= LISTED RECORDS =
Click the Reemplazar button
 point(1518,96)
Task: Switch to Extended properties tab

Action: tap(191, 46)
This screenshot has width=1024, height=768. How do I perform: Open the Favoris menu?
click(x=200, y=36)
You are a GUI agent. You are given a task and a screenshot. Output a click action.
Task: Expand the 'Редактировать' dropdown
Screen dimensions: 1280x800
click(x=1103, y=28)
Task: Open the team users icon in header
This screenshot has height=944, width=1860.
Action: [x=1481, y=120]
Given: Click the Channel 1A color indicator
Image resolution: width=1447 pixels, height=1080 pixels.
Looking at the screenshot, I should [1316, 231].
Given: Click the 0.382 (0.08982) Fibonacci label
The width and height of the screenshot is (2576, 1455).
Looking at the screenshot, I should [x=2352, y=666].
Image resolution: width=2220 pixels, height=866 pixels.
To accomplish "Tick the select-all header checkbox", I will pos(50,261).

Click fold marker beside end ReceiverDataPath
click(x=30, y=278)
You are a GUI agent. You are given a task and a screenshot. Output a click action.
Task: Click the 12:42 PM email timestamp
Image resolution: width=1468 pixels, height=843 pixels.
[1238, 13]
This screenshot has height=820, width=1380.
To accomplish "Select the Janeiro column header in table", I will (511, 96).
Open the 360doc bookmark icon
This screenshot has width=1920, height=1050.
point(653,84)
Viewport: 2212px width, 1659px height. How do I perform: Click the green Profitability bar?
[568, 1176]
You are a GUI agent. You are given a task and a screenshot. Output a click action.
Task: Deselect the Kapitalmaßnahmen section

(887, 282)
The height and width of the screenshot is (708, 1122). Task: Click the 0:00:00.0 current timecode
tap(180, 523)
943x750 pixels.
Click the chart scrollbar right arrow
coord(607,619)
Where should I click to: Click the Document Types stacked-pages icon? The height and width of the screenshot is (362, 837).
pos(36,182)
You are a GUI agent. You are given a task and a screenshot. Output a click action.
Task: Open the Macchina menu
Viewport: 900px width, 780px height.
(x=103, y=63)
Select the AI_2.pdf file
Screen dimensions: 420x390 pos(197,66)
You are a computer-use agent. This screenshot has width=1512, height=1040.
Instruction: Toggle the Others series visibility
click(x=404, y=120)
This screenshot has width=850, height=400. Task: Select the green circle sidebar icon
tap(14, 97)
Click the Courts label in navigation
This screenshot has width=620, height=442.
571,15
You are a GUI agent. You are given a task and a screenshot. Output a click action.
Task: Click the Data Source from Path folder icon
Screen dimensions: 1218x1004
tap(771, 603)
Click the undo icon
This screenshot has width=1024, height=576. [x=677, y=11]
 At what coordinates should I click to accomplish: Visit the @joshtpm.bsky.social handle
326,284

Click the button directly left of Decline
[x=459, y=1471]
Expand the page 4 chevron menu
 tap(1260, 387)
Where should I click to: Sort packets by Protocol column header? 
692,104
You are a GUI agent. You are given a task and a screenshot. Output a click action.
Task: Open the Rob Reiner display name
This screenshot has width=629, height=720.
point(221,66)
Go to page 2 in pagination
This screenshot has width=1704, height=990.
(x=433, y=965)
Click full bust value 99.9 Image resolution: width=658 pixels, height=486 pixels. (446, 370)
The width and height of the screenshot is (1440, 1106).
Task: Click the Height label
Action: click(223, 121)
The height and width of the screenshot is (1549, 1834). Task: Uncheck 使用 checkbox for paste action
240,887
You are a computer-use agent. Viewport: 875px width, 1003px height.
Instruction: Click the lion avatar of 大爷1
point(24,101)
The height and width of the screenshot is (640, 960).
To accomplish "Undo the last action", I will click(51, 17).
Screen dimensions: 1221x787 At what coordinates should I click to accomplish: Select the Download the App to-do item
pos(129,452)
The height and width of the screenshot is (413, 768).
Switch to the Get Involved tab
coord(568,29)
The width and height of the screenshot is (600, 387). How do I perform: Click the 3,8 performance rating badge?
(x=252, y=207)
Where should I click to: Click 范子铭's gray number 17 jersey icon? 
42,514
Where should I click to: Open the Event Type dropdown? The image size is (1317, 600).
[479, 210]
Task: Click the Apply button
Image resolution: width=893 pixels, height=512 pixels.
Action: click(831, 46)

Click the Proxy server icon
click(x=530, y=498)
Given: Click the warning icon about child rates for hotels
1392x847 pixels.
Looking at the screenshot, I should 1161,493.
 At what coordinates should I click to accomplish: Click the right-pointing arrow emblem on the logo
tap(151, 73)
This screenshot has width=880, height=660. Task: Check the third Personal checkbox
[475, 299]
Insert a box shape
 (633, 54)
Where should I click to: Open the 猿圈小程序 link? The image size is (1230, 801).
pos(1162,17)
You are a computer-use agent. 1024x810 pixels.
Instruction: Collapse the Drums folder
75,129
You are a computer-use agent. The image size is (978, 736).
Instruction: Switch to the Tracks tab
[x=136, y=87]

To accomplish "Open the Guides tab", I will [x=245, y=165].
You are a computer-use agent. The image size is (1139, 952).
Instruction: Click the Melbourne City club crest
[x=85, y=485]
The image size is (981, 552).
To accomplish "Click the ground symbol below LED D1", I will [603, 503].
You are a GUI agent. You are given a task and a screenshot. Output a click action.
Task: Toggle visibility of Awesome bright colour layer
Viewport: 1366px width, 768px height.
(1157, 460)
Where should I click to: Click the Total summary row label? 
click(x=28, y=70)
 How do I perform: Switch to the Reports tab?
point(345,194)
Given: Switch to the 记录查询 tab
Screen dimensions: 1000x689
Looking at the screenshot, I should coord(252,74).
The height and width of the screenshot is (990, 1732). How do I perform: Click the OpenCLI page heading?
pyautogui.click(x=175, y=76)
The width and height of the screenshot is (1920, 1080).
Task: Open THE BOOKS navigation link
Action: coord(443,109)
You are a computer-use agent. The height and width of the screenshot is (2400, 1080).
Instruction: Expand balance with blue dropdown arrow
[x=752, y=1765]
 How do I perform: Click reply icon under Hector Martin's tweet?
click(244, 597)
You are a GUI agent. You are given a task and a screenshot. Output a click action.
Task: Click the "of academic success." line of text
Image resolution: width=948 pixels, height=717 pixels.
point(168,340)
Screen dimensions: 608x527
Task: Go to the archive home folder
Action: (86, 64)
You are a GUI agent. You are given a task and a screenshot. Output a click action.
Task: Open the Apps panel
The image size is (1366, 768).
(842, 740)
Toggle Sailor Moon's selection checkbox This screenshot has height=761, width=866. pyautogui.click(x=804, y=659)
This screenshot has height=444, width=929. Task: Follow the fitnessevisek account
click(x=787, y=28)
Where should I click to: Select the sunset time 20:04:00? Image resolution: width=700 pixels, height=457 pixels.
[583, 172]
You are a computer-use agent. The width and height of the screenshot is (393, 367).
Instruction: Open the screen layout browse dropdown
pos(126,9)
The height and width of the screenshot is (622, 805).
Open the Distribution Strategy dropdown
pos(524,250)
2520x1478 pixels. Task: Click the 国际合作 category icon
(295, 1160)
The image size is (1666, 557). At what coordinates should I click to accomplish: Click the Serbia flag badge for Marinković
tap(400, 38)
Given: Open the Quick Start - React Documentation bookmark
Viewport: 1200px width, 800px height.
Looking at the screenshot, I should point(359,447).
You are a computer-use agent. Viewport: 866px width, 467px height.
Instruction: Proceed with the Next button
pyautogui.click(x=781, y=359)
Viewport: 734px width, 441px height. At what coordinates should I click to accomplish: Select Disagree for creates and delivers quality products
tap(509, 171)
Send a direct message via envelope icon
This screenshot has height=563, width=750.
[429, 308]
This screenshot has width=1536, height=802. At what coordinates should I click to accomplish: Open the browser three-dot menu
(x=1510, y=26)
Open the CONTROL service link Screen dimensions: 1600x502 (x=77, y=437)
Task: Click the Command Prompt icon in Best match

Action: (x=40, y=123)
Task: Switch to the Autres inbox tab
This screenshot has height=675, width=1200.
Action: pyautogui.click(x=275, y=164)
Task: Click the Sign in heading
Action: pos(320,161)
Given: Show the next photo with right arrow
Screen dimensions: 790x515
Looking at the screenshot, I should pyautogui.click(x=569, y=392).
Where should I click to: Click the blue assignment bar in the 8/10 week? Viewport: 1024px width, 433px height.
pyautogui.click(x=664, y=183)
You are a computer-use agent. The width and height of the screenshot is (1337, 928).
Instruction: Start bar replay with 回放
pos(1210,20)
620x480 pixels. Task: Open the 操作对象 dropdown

= THE REQUEST =
Can you return, character for character, the entries from the line containing "Click full bust" up to and including the line containing "(x=252, y=207)"?

= TASK ANSWER =
Click full bust value 99.9 Image resolution: width=658 pixels, height=486 pixels. (446, 370)
The width and height of the screenshot is (1440, 1106).
Task: Click the Height label
Action: click(223, 121)
The height and width of the screenshot is (1549, 1834). Task: Uncheck 使用 checkbox for paste action
240,887
You are a computer-use agent. Viewport: 875px width, 1003px height.
Instruction: Click the lion avatar of 大爷1
point(24,101)
The height and width of the screenshot is (640, 960).
To accomplish "Undo the last action", I will click(51, 17).
Screen dimensions: 1221x787 At what coordinates should I click to accomplish: Select the Download the App to-do item
pos(129,452)
The height and width of the screenshot is (413, 768).
Switch to the Get Involved tab
coord(568,29)
The width and height of the screenshot is (600, 387). How do I perform: Click the 3,8 performance rating badge?
(x=252, y=207)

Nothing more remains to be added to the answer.